_Task item_. Once you have read the records, output them exactly.

_Excerpted data_.
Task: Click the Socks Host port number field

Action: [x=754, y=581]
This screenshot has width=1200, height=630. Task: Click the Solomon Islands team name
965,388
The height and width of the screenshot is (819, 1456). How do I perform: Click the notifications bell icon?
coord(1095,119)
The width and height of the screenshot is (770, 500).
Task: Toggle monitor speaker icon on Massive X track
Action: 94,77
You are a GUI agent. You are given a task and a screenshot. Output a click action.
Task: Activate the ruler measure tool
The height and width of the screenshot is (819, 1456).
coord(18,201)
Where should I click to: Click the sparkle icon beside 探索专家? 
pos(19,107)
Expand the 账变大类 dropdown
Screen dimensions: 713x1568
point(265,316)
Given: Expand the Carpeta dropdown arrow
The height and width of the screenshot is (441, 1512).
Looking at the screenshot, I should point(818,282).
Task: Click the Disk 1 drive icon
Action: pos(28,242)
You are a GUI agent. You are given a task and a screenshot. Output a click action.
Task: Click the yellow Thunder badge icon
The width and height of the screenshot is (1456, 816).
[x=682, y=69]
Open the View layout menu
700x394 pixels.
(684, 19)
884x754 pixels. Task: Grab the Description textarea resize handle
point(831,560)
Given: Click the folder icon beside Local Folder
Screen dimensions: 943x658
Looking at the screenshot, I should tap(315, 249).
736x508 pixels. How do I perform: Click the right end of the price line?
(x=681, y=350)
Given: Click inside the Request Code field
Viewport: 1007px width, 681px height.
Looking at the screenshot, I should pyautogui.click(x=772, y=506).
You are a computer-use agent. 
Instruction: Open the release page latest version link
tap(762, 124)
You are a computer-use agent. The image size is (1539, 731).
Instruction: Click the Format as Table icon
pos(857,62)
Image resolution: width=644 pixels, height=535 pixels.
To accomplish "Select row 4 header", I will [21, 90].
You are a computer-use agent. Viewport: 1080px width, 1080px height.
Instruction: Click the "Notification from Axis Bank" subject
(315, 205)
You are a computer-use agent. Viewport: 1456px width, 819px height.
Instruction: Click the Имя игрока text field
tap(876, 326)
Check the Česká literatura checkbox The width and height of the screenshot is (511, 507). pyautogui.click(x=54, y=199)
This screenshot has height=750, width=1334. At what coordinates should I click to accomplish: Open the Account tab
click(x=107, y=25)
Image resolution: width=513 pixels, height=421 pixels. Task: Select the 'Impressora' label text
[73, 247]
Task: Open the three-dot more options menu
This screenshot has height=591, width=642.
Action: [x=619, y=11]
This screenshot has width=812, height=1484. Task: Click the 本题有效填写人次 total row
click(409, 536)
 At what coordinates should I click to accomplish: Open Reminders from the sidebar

_Exercise output_.
Task: Click the Socks Host port number field

Action: [x=754, y=581]
This screenshot has width=1200, height=630. Task: Click the Solomon Islands team name
965,388
The height and width of the screenshot is (819, 1456). How do I perform: Click the notifications bell icon?
coord(1095,119)
The width and height of the screenshot is (770, 500).
Task: Toggle monitor speaker icon on Massive X track
Action: 94,77
You are a GUI agent. You are given a task and a screenshot. Output a click action.
Task: Activate the ruler measure tool
The height and width of the screenshot is (819, 1456).
coord(18,201)
Where should I click to: Click the sparkle icon beside 探索专家? 
pos(19,107)
Expand the 账变大类 dropdown
Screen dimensions: 713x1568
point(265,316)
Given: Expand the Carpeta dropdown arrow
The height and width of the screenshot is (441, 1512).
Looking at the screenshot, I should point(818,282).
Task: Click the Disk 1 drive icon
Action: pos(28,242)
You are a GUI agent. You are given a task and a screenshot. Output a click action.
Task: Click the yellow Thunder badge icon
The width and height of the screenshot is (1456, 816).
[x=682, y=69]
Open the View layout menu
700x394 pixels.
(684, 19)
884x754 pixels. Task: Grab the Description textarea resize handle
point(831,560)
Given: Click the folder icon beside Local Folder
Screen dimensions: 943x658
Looking at the screenshot, I should tap(315, 249).
736x508 pixels. How do I perform: Click the right end of the price line?
(x=681, y=350)
Given: Click inside the Request Code field
Viewport: 1007px width, 681px height.
Looking at the screenshot, I should pyautogui.click(x=772, y=506).
You are a computer-use agent. 
Instruction: Open the release page latest version link
tap(762, 124)
You are a computer-use agent. The image size is (1539, 731).
Instruction: Click the Format as Table icon
pos(857,62)
Image resolution: width=644 pixels, height=535 pixels.
To accomplish "Select row 4 header", I will [21, 90].
You are a computer-use agent. Viewport: 1080px width, 1080px height.
Instruction: Click the "Notification from Axis Bank" subject
(315, 205)
You are a computer-use agent. Viewport: 1456px width, 819px height.
Instruction: Click the Имя игрока text field
tap(876, 326)
Check the Česká literatura checkbox The width and height of the screenshot is (511, 507). pyautogui.click(x=54, y=199)
This screenshot has height=750, width=1334. At what coordinates should I click to accomplish: Open the Account tab
click(x=107, y=25)
Image resolution: width=513 pixels, height=421 pixels. Task: Select the 'Impressora' label text
[73, 247]
Task: Open the three-dot more options menu
This screenshot has height=591, width=642.
Action: [x=619, y=11]
This screenshot has width=812, height=1484. Task: Click the 本题有效填写人次 total row
click(409, 536)
 At what coordinates should I click to accomplish: Open Reminders from the sidebar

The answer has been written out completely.